■ **Actions to take**:
a. Using the blog post about organ donation, decide whether each statement agrees with it: (i) April is National Donate Life Month; (ii) Allison's siblings completed the donation process; (iii) Jessica was raising three small children. Answer yes or no for each, quoting the deciding words.
b. According to the blog post about organ donation, what kind of specialist did Allison's lung transplant team refer her to?

■ **Selected passage**:
-- -- --

Thursday, April 11, 2013

Guest Blog: Friends for LIFE

As anyone currently following me or this blog on FB probably knows, April is National Donate Life Month. As a transplant recipient, this is obviously a cause very near and dear to my heart (and my lungs!), and I thought it only appropriate that this blog take a time out to celebrate the miracle that is organ sharing and altruistic donation. 

With that in mind, I'd like to take you back in time to June, 2011, when I wrote this post about my dear friend and fellow CFer/lung transplantee, Allison, and her need for a life-saving kidney transplant. The response, even at the time, was pretty overwhelming. One woman wrote in from Texas asking if she could be tested, another reader indicated that she would be willing to travel from California if needed. More still wrote in expressing prayers, love, support, and their own stories of survival and hope. And in classic Cystic Underground style, the community rallied around Ali in a way that left no doubt that she was loved and supported -- we even had the spouse of another CF/transplantee test to see if he could be a match for her, though they'd never even met. 

Since then, I've received countless emails, comments, and FB messages asking for the ending. So without further ado, and in the spirit of true friendship, community, and thankfulness, I give you this guest blog by one of the strongest survivors I am honored to know. Ms. Allison, take it away:

Living Proof

Two years ago this month, my blood pressure was out of control, I looked swollen and just not right. My lung transplant team had a feeling my kidneys were on their way out after 6+ years of medications to keep rejection at bay, and referred me to a nephrologist. One visit, some scary preliminary bloodwork and a kidney biopsy later, that word was thrown my way again: transplant. This time it seemed more daunting than my lung transplant, because dropping kidney functions were not helping my lung functions stay stable, and also because the option of a living donor meant I could not just sit back and wait on a very long list. It was up to me to find someone willing to just be tested as a match. The months following my initial diagnosis of end stage renal disease were stressful, frustrating and incredibly tense. My siblings were great matches but they both ran into their own health issues and could not proceed with the donation process. I had pretty much (inwardly) given up the prospect of a living kidney donor when a good friend of mine, who had been one of the first to send in her organ donor evaluation forms and had told me with no hesitation that she was “the one,” again stepped up and chose to continue with the process.

Let me assure you, it takes a special person who is not even related to you to go through what she did. Countless trips to doctors, getting bloods drawn, assuring her family and friends who thought she was kind of nuts for even considering donating an organ. All while working full time and raising 2 small children. I told Jessica more than once that she could stop the process at any point if she didn’t want to follow through. It was totally fine with me if she backed out. But she insisted from the get-go that she always felt that she was supposed to do this; she had faith that this was meant to be. We had many long talks about it, and most of the time SHE was helping ME keep the faith, when I should have been reassuring HER that everything was going to work out and be okay. I think it is our friendship, however weird and funny it is, that got us through. Our sick senses of humor were and have been a key in keeping our sanity through a grueling time.

-- -- --

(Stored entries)
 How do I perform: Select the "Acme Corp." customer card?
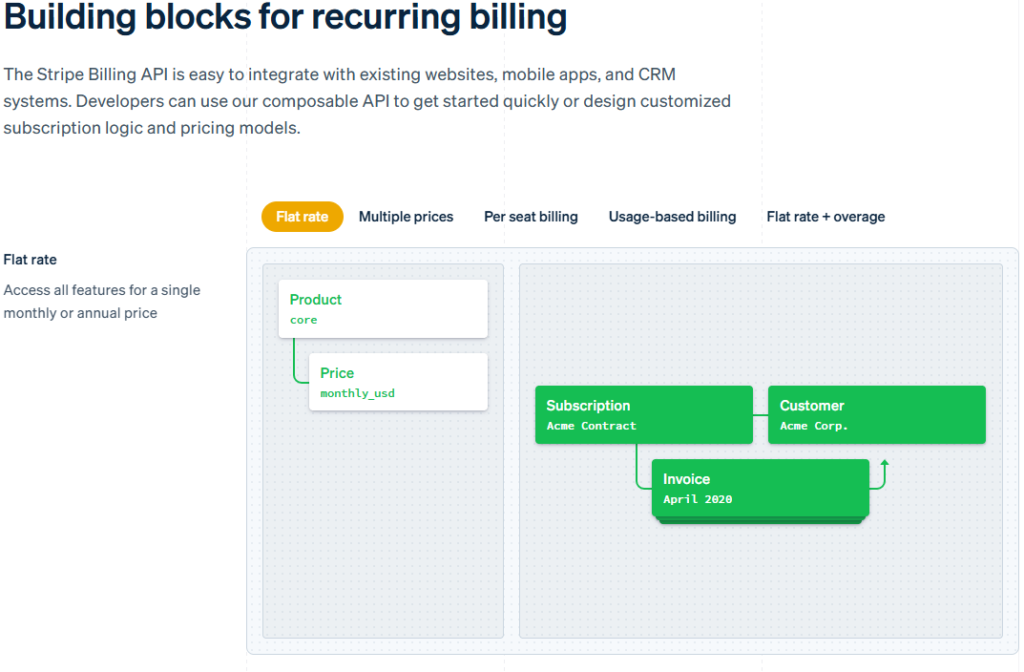pyautogui.click(x=877, y=415)
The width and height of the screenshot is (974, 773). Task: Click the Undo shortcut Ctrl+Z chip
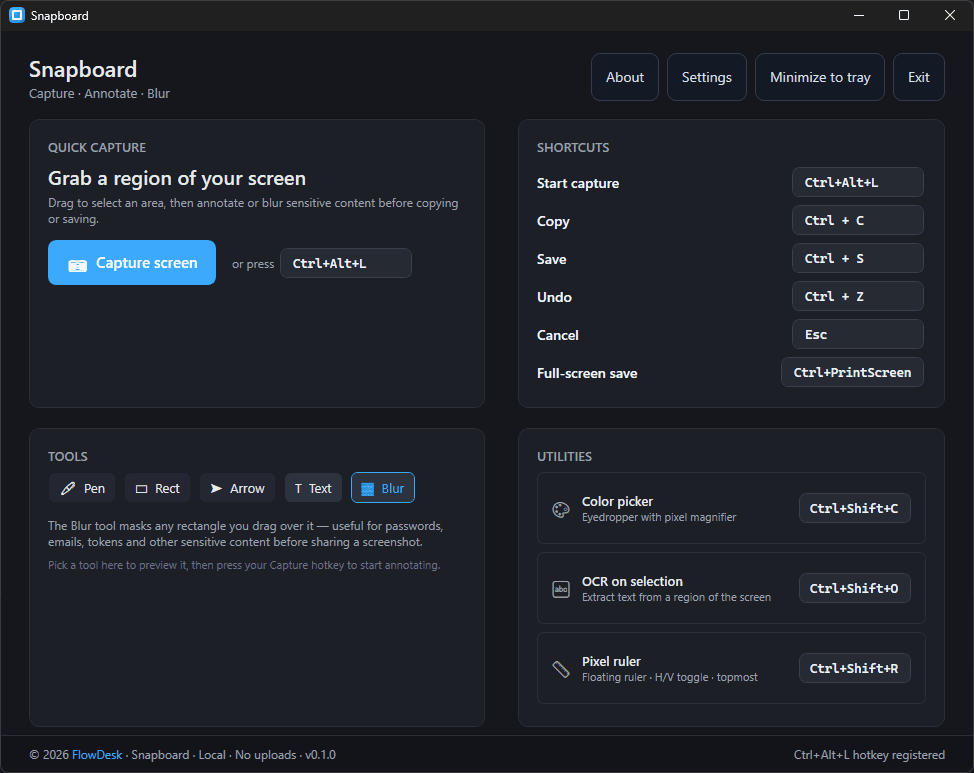pyautogui.click(x=857, y=296)
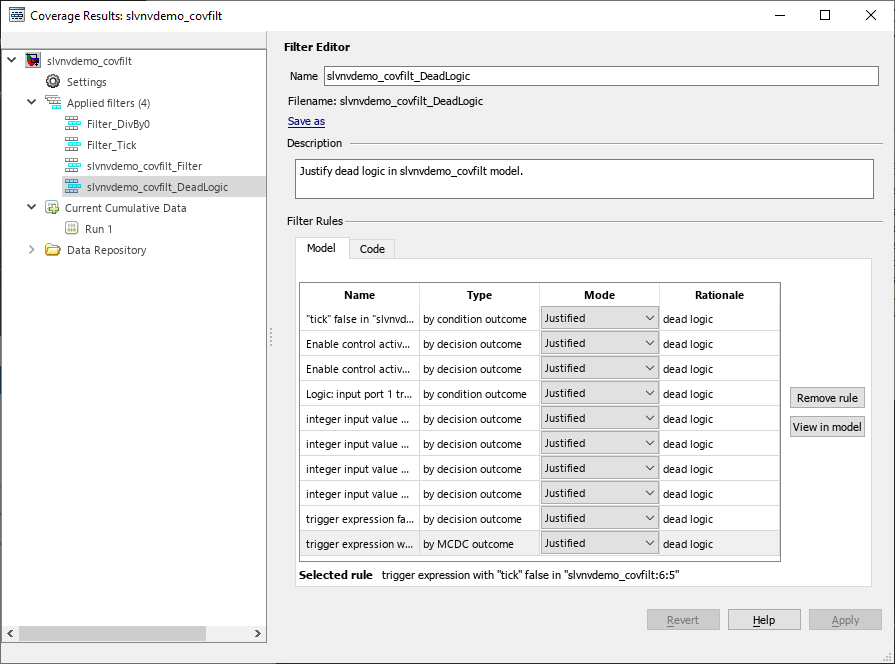Click the Run 1 report icon
This screenshot has width=895, height=664.
tap(73, 228)
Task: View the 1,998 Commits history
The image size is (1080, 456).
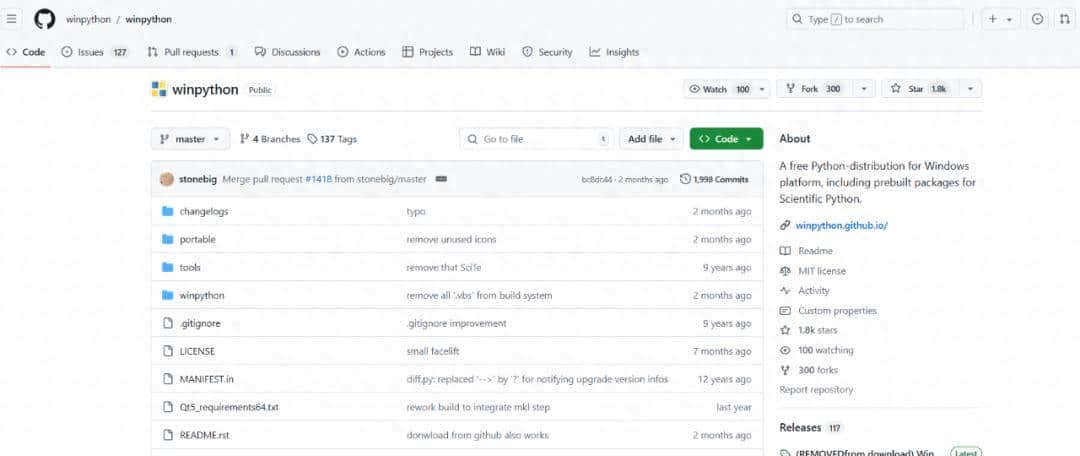Action: (x=714, y=179)
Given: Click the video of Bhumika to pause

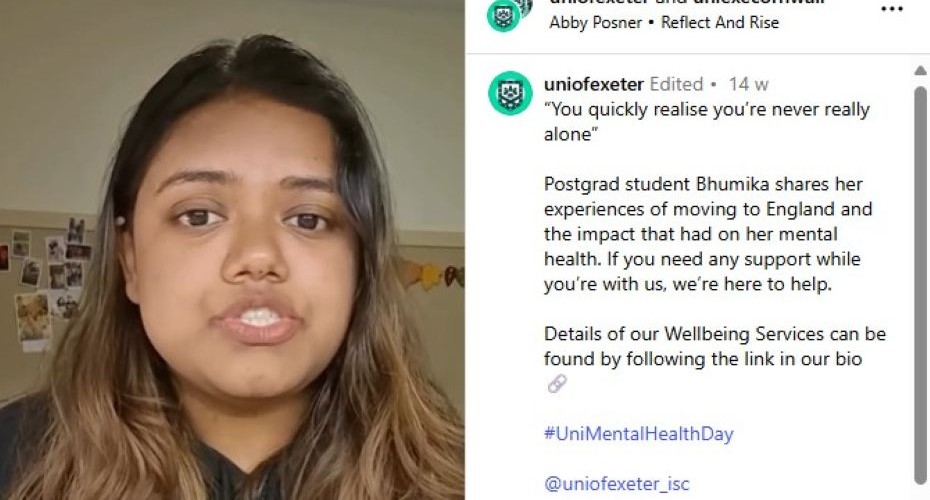Looking at the screenshot, I should click(x=232, y=250).
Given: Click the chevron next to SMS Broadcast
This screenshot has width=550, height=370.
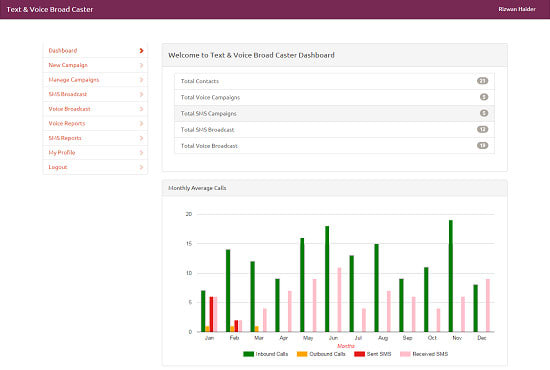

-- -- --

■ **Solutions for each task**:
a.
(i) Yes: "April is National Donate Life Month."
(ii) No: "they both ran into their own health issues and could not proceed with the donation process."
(iii) No: "All while working full time and raising 2 small children."

b. A nephrologist.